Family Offices and Accredited Investor Status

A family office is a private wealth management advisory firm that serves ultra-high-net-worth investors. Family offices are considered accredited investors if they have at least $5 million in assets under management and their investment decisions are made by a knowledgeable employee.

These entities can invest in a wide range of assets, including mutual funds, private equity, real estate, and direct investments in private companies.

Insurance Companies as Accredited Investors

Insurance companies, along with banks and mutual funds, are often considered accredited investors. These entities have a large amount of assets under management and a high level of financial knowledge and sophistication, making them capable of handling the risks associated with investing in private markets.

Natural Persons as Accredited Investors

Natural persons are individuals who qualify as accredited investors due to their income or net worth. In recent changes by the SEC, natural persons can also qualify if they hold certain professional certifications, designations or other credentials, expanding the pool of individuals who may qualify as accredited investors.

In conclusion, being an accredited investor provides access to a wider range of investment opportunities. However, it also necessitates a higher level of financial sophistication and understanding of business matters due to the increased risks associated with these investments.

What is an Accredited Investor – Final Thoughts?
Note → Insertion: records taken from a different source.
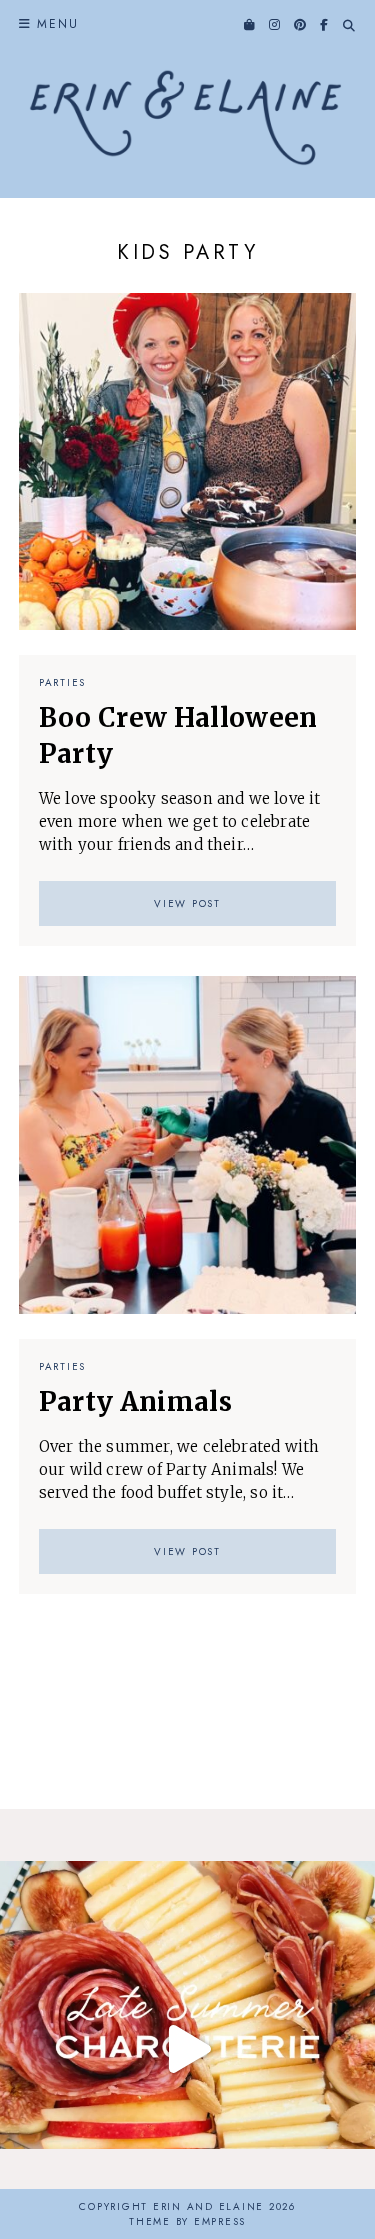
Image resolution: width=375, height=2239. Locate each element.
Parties (62, 682)
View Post (187, 903)
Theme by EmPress (187, 2221)
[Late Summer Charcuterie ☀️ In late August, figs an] (187, 2048)
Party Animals (135, 1401)
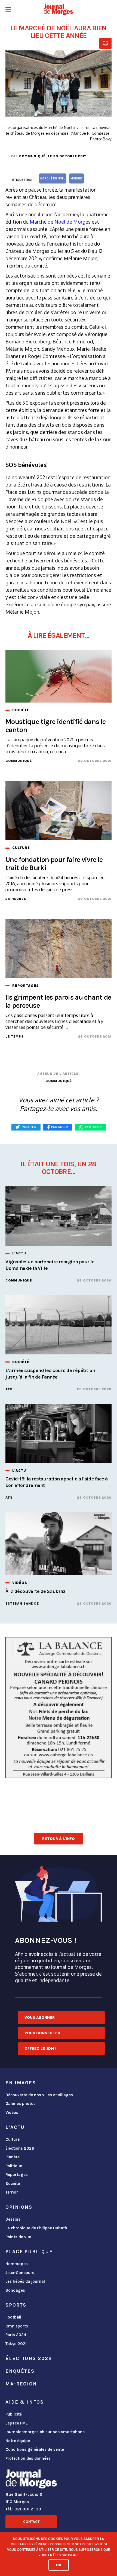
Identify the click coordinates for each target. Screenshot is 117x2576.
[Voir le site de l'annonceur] (58, 1707)
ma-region (21, 2384)
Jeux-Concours (19, 2272)
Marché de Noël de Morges (60, 222)
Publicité (13, 2414)
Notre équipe (17, 2440)
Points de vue (18, 2236)
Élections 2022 (28, 2358)
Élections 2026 (19, 2148)
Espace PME (16, 2423)
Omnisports (16, 2326)
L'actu (15, 2127)
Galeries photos (20, 2103)
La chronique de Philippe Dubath (36, 2228)
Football (13, 2317)
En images (20, 2083)
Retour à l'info (58, 1838)
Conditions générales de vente (34, 2449)
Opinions (18, 2207)
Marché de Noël (52, 178)
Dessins (12, 2219)
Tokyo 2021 (16, 2343)
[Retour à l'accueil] (31, 2480)
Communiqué (32, 156)
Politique (13, 2165)
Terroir (11, 2192)
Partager (93, 1127)
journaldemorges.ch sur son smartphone (45, 2431)
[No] (110, 2554)
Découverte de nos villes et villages (39, 2094)
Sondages (15, 2290)
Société (12, 2183)
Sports (15, 2305)
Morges (76, 178)
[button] (8, 10)
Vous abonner (39, 2017)
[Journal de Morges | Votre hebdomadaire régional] (58, 9)
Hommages (16, 2263)
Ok (58, 2565)
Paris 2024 (15, 2334)
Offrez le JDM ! (40, 2048)
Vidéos (11, 2112)
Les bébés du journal (25, 2281)
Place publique (29, 2252)
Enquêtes (20, 2371)
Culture (12, 2139)
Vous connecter (42, 2033)
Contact (31, 2521)
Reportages (16, 2174)
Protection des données (28, 2458)
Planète (12, 2157)
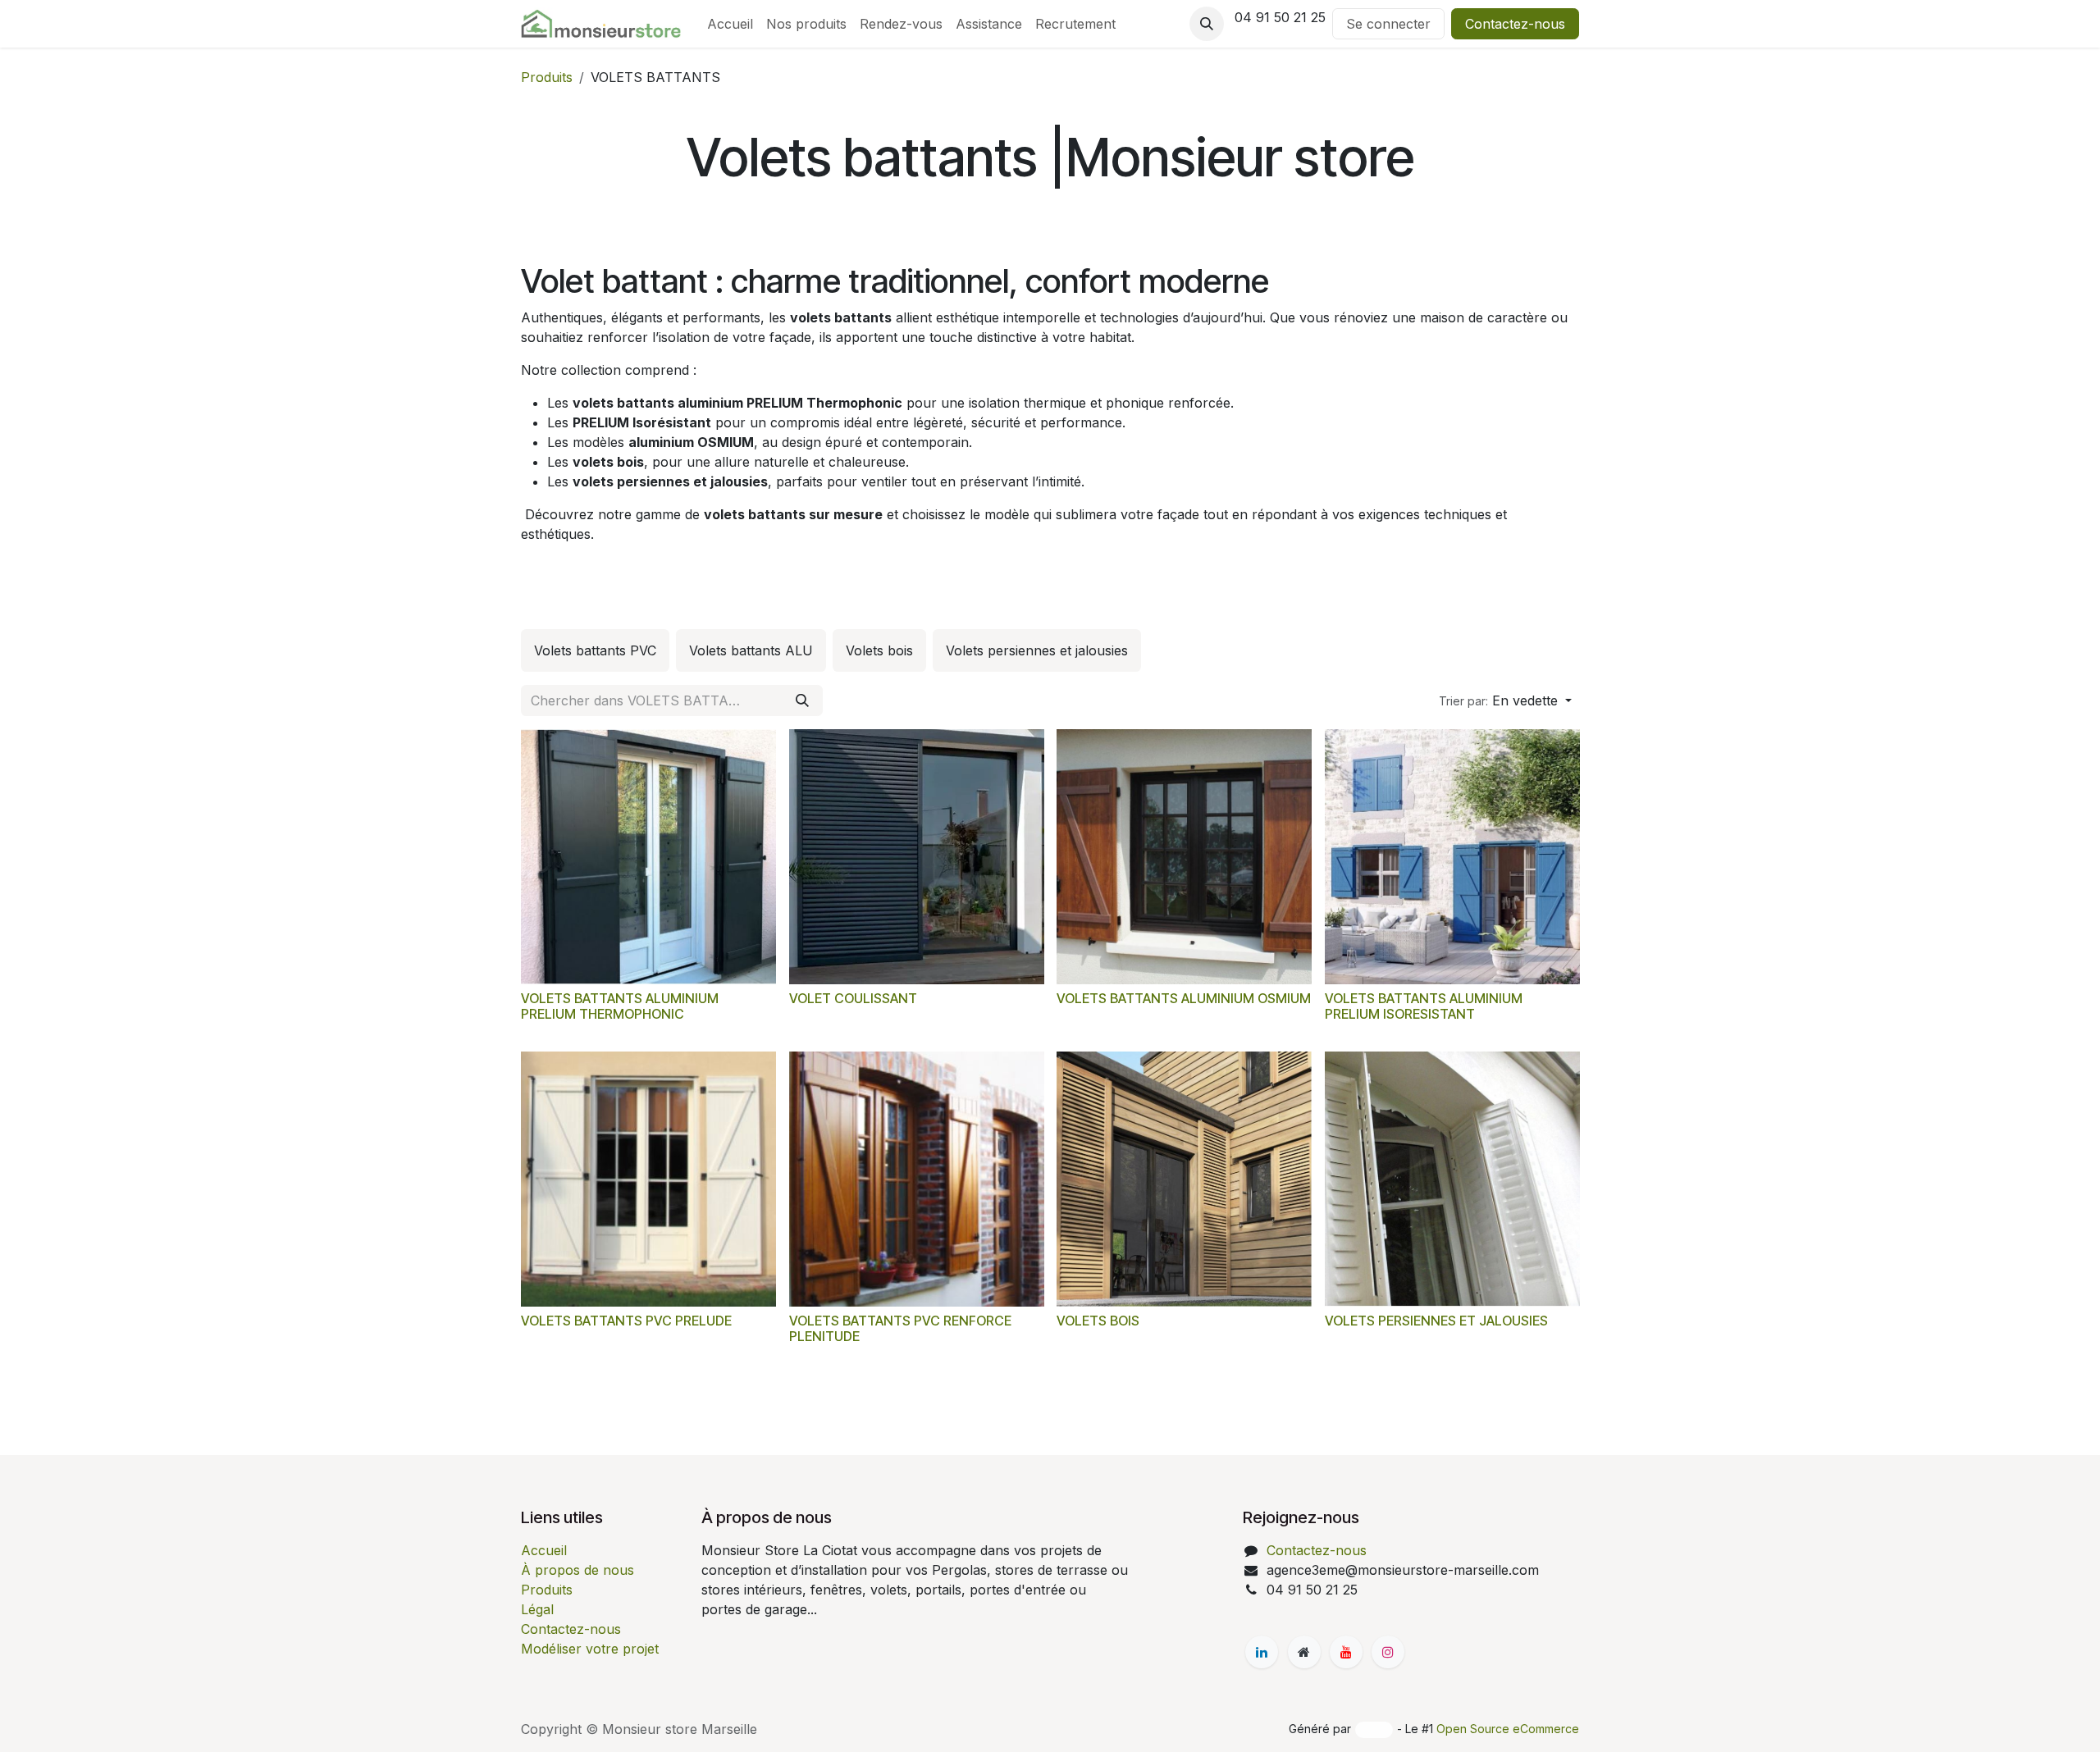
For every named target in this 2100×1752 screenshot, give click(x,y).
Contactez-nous (1515, 24)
Understanding the concept of an accredited investor is a critical step for those seeking to navigate the complex world of investment. Accredited investors, by virtue of their financial acumen, income, net worth, or professional experience, are granted access to investment opportunities generally not accessible to the public.

Being an accredited investor unlocks a vast array of opportunities, from venture capital and private equity funds to real estate investment and fine art. These investments often promise higher returns, but they come with higher risks due to the nature of the assets involved and their less regulated status.

Importantly, accredited investors are presumed to possess the financial wherewithal and knowledge to navigate these risks. This status allows them to invest in unregistered securities, which are securities not registered with the SEC and typically reserved for more sophisticated investors.

For natural persons to qualify as accredited investors, they must meet specific income or net worth criteria. Certain entities, such as banks, mutual funds, and insurance companies, are also considered accredited investors due to their large asset bases and financial sophistication.

However, prospective accredited investors must bear in mind that while the potential rewards are high, the associated risks are substantial as well. These risks include increased volatility, reduced liquidity, and higher susceptibility to fraud in some instances. Thus, prudence, due diligence, and possibly professional advice are vital before undertaking these investments.